Ma del resto, oggi tutto sembra complesso. La gente si agita per il finale di Diamanti, un bel filmone popolare, nell’accezione che Özpetek ha sempre dato al suo cinema, che racconta le storie – semplici, quotidiane – di tante donne, e che piace a tutti, e che sta facendo grandi incassi natalizi, e che comunque per alcuni resta troppo criptico: ma chi è il personaggio di Elena Sofia Ricci? E perché nella prima scena aveva il collarino? E cos’è quella casa vuota alla fine? (Aridaje: evidentemente il pubblico italiano ha un problema con le case vuote).

Però poi, nell’anno che sta per finire, è successo La zona d’interesse.

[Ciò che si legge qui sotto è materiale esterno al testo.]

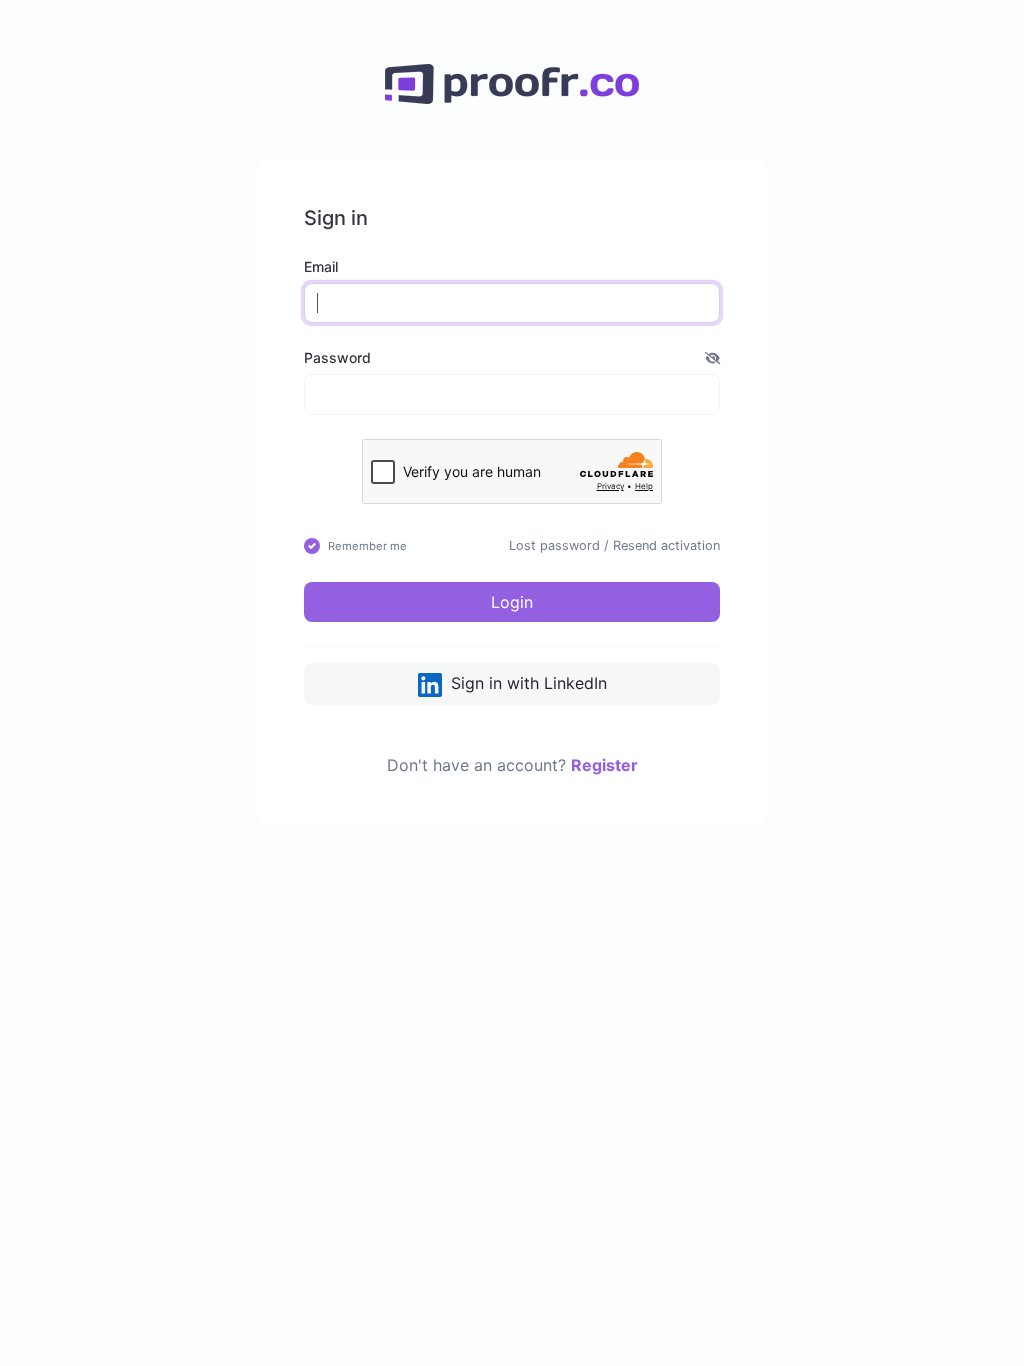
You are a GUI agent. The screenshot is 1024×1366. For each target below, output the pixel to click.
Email (321, 266)
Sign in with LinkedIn (526, 683)
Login (512, 602)
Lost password (554, 545)
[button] (712, 357)
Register (604, 765)
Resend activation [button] (666, 545)
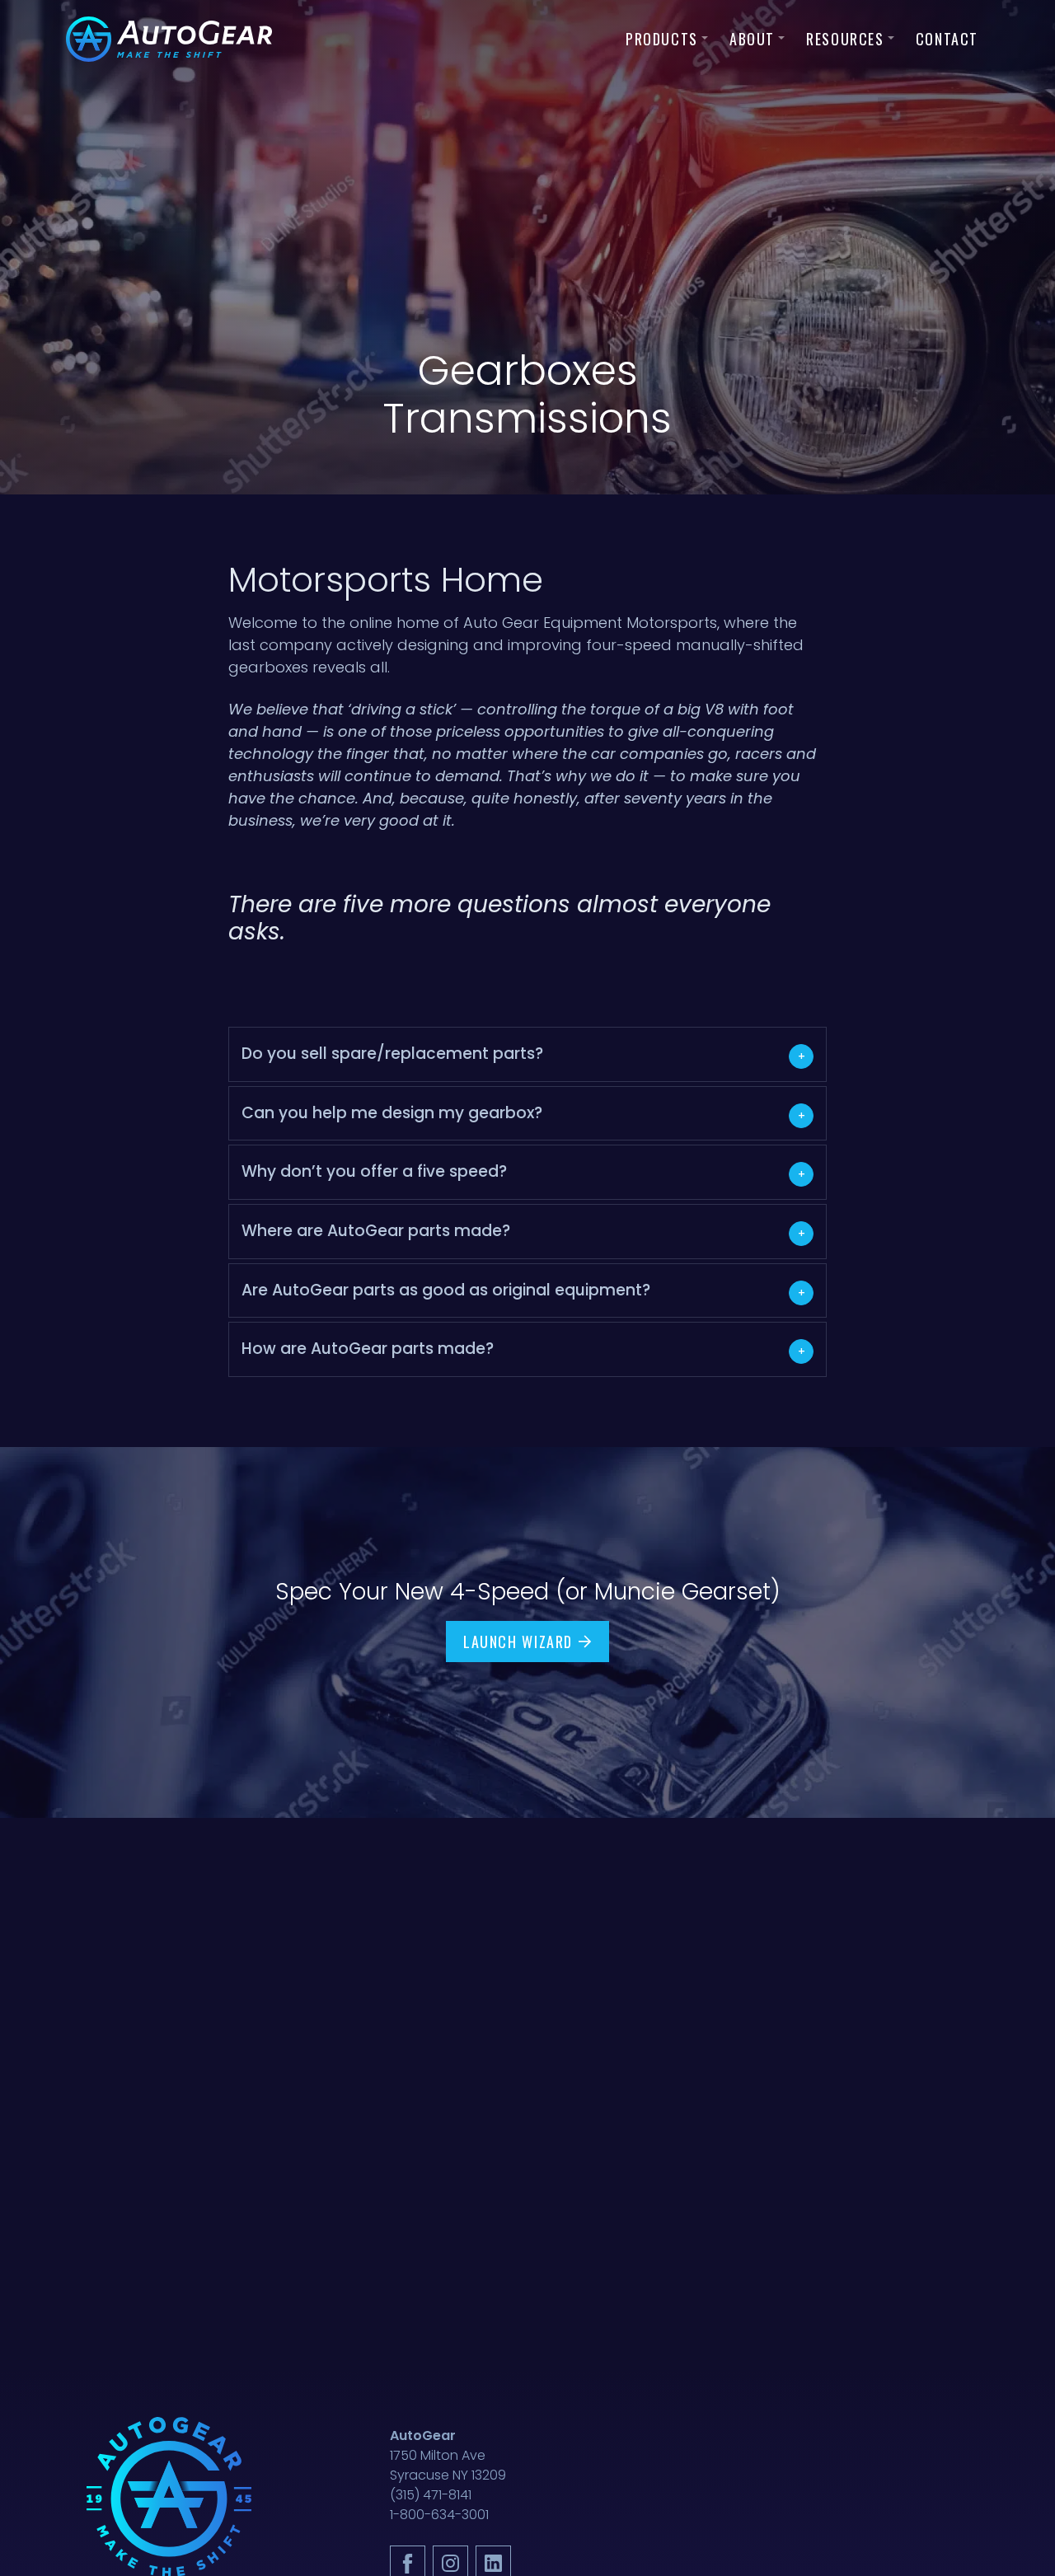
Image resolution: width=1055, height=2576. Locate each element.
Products (662, 38)
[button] (527, 1054)
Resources (845, 38)
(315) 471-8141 (430, 2494)
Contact (947, 38)
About (752, 38)
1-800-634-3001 (439, 2514)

È successo Perfect Days, è successo Vermiglio. Film che non sarebbero stati, in teoria, da primo posto in classifica, e invece a volte accade, che delle cose non immediate, non consuete, addirittura un po’ più complesse della norma, tocchino qualcosa, e arrivino a un pubblico più largo. 

E allora, come proposito dell’anno che verrà, io voglio credere in The Bad Guy e in quel finale lì, e in tutto quello che a quel finale porta. E propongo un corso accelerato in Mariano Suro, uno che crede solo nelle cose, nei segreti indicibili registrati nelle musicassette come si faceva una volta. Senza reel, senza niente. Saremo matusa, o forse siamo solo adulti.